• **PROBLEM TO SOLVE**
Each of the lines below must be written out exactly as shown.

• **AVAILABLE DATA**

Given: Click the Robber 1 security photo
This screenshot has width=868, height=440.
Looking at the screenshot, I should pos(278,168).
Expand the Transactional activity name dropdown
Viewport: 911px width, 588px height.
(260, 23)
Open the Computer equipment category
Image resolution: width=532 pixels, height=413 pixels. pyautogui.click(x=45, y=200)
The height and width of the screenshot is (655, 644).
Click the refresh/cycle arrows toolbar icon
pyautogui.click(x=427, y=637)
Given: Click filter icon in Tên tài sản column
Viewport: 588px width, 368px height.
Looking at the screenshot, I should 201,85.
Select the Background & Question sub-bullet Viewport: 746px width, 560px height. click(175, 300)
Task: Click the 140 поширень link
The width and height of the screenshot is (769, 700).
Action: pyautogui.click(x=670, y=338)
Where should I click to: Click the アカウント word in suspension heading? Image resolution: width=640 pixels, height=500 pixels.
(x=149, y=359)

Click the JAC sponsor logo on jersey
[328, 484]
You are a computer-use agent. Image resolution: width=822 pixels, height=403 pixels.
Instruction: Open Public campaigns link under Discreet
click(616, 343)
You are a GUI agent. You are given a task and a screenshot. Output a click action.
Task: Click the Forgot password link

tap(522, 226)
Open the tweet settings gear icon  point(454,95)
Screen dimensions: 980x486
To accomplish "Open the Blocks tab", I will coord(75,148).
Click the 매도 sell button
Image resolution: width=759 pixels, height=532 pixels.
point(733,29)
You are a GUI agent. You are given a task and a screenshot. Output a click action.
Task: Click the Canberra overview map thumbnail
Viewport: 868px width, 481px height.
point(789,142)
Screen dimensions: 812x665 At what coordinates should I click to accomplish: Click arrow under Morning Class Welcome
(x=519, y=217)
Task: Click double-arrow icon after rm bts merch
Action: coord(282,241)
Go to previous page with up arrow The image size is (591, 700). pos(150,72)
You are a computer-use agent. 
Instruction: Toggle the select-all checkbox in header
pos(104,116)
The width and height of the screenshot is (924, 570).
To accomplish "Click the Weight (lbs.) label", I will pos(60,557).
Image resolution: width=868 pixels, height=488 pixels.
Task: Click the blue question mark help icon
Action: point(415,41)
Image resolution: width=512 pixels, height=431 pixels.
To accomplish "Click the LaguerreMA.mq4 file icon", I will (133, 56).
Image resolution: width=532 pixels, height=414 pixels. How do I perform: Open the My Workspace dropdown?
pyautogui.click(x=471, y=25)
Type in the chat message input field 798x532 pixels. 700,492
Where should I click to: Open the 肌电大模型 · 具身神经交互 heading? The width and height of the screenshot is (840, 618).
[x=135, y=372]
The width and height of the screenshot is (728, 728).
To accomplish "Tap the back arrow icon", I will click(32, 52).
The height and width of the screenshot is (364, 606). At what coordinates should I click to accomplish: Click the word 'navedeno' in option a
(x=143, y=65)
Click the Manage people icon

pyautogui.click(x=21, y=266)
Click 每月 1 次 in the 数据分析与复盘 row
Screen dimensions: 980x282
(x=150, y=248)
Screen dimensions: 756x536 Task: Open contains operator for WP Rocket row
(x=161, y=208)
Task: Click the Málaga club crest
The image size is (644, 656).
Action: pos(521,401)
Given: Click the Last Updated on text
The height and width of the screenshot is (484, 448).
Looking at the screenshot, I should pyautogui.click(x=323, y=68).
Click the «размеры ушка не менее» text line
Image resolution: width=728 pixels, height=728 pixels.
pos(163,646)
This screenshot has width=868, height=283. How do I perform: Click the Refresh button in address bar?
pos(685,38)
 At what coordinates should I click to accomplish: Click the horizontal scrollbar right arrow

• **OUTPUT FOR THIS TASK**
Given: Click the Robber 1 security photo
This screenshot has width=868, height=440.
Looking at the screenshot, I should pos(278,168).
Expand the Transactional activity name dropdown
Viewport: 911px width, 588px height.
(260, 23)
Open the Computer equipment category
Image resolution: width=532 pixels, height=413 pixels. pyautogui.click(x=45, y=200)
The height and width of the screenshot is (655, 644).
Click the refresh/cycle arrows toolbar icon
pyautogui.click(x=427, y=637)
Given: Click filter icon in Tên tài sản column
Viewport: 588px width, 368px height.
Looking at the screenshot, I should 201,85.
Select the Background & Question sub-bullet Viewport: 746px width, 560px height. click(175, 300)
Task: Click the 140 поширень link
The width and height of the screenshot is (769, 700).
Action: pyautogui.click(x=670, y=338)
Where should I click to: Click the アカウント word in suspension heading? Image resolution: width=640 pixels, height=500 pixels.
(x=149, y=359)

Click the JAC sponsor logo on jersey
[328, 484]
You are a computer-use agent. Image resolution: width=822 pixels, height=403 pixels.
Instruction: Open Public campaigns link under Discreet
click(616, 343)
You are a GUI agent. You are given a task and a screenshot. Output a click action.
Task: Click the Forgot password link

tap(522, 226)
Open the tweet settings gear icon  point(454,95)
Screen dimensions: 980x486
To accomplish "Open the Blocks tab", I will coord(75,148).
Click the 매도 sell button
Image resolution: width=759 pixels, height=532 pixels.
point(733,29)
You are a GUI agent. You are given a task and a screenshot. Output a click action.
Task: Click the Canberra overview map thumbnail
Viewport: 868px width, 481px height.
point(789,142)
Screen dimensions: 812x665 At what coordinates should I click to accomplish: Click arrow under Morning Class Welcome
(x=519, y=217)
Task: Click double-arrow icon after rm bts merch
Action: coord(282,241)
Go to previous page with up arrow The image size is (591, 700). pos(150,72)
You are a computer-use agent. 
Instruction: Toggle the select-all checkbox in header
pos(104,116)
The width and height of the screenshot is (924, 570).
To accomplish "Click the Weight (lbs.) label", I will pos(60,557).
Image resolution: width=868 pixels, height=488 pixels.
Task: Click the blue question mark help icon
Action: point(415,41)
Image resolution: width=512 pixels, height=431 pixels.
To accomplish "Click the LaguerreMA.mq4 file icon", I will (133, 56).
Image resolution: width=532 pixels, height=414 pixels. How do I perform: Open the My Workspace dropdown?
pyautogui.click(x=471, y=25)
Type in the chat message input field 798x532 pixels. 700,492
Where should I click to: Open the 肌电大模型 · 具身神经交互 heading? The width and height of the screenshot is (840, 618).
[x=135, y=372]
The width and height of the screenshot is (728, 728).
To accomplish "Tap the back arrow icon", I will click(32, 52).
The height and width of the screenshot is (364, 606). At what coordinates should I click to accomplish: Click the word 'navedeno' in option a
(x=143, y=65)
Click the Manage people icon

pyautogui.click(x=21, y=266)
Click 每月 1 次 in the 数据分析与复盘 row
Screen dimensions: 980x282
(x=150, y=248)
Screen dimensions: 756x536 Task: Open contains operator for WP Rocket row
(x=161, y=208)
Task: Click the Málaga club crest
The image size is (644, 656).
Action: pos(521,401)
Given: Click the Last Updated on text
The height and width of the screenshot is (484, 448).
Looking at the screenshot, I should pyautogui.click(x=323, y=68).
Click the «размеры ушка не менее» text line
Image resolution: width=728 pixels, height=728 pixels.
pos(163,646)
This screenshot has width=868, height=283. How do I perform: Click the Refresh button in address bar?
pos(685,38)
 At what coordinates should I click to accomplish: Click the horizontal scrollbar right arrow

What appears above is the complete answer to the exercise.